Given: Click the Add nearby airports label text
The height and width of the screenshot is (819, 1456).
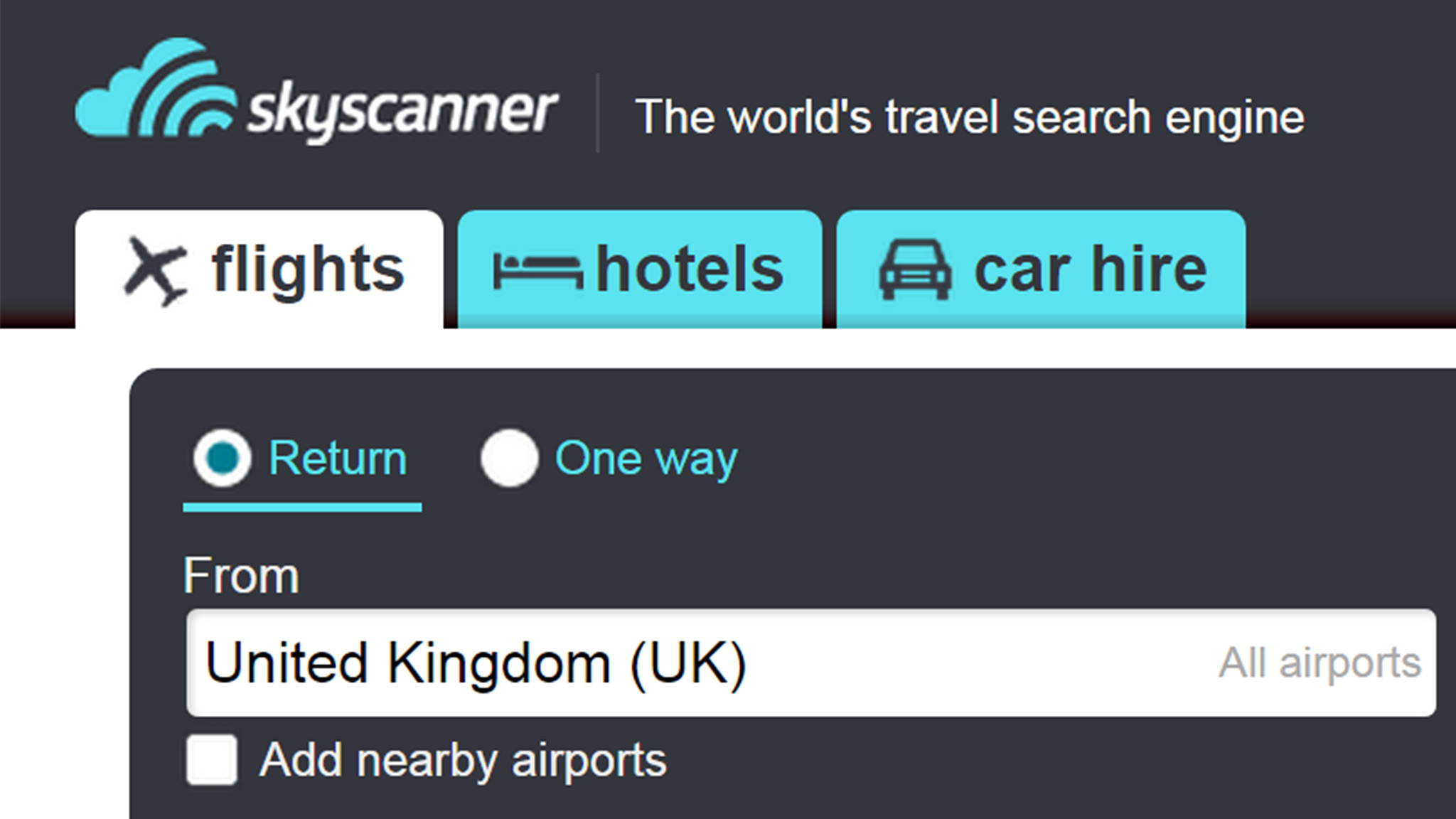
+ + + + +
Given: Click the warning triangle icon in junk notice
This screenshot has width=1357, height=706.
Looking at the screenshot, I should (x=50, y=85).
+ + + + +
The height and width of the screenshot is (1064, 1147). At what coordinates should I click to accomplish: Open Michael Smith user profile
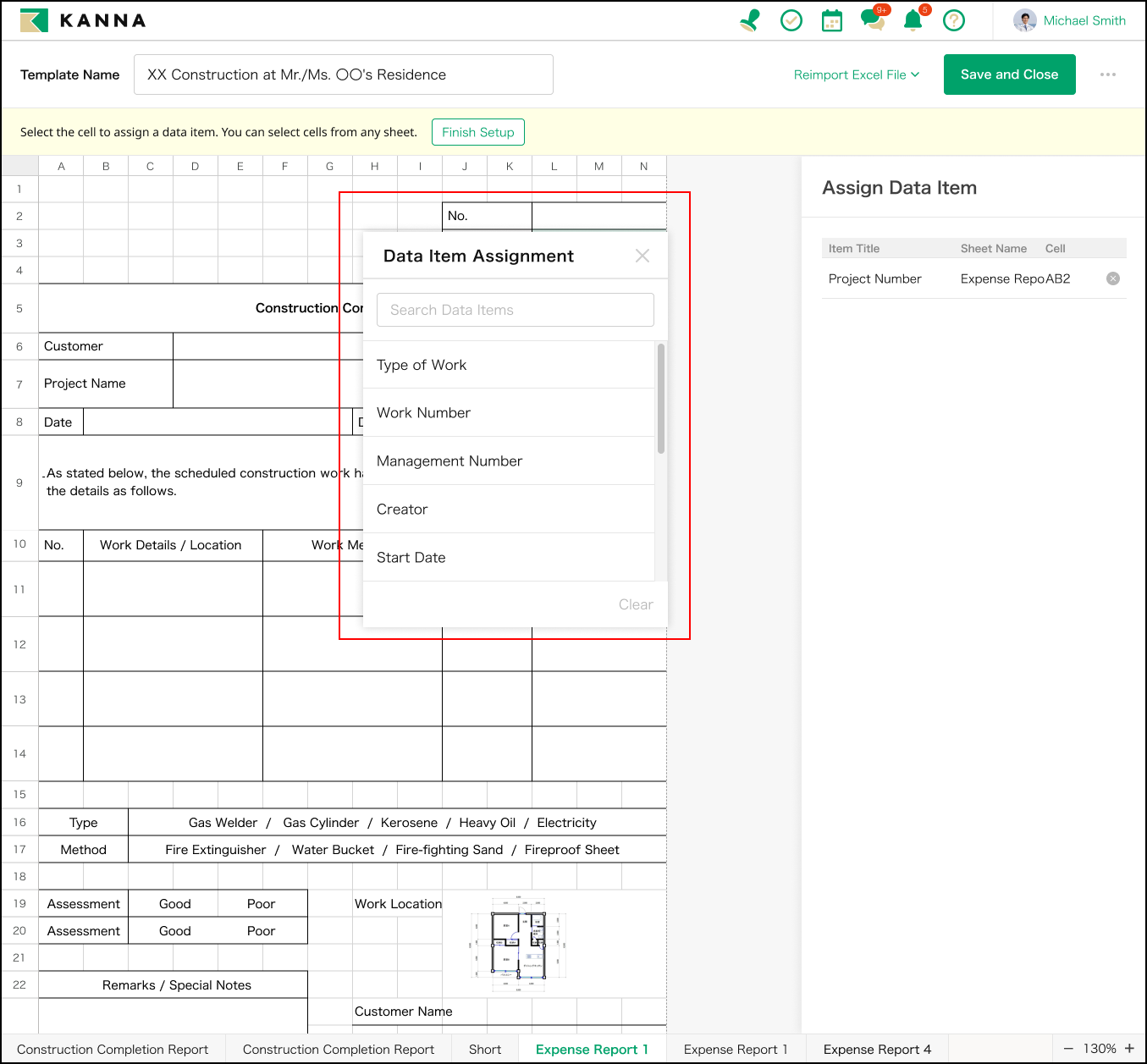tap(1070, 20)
+ + + + +
▶ [Task goal]
Everything from the line containing "Given: Click the Add" through the line containing "The height and width of the screenshot is (819, 1456)." in the material above should be retyped exactly, both ends included, and nothing more.

▶ [Answer box]
Given: Click the Add nearby airports label text
The height and width of the screenshot is (819, 1456).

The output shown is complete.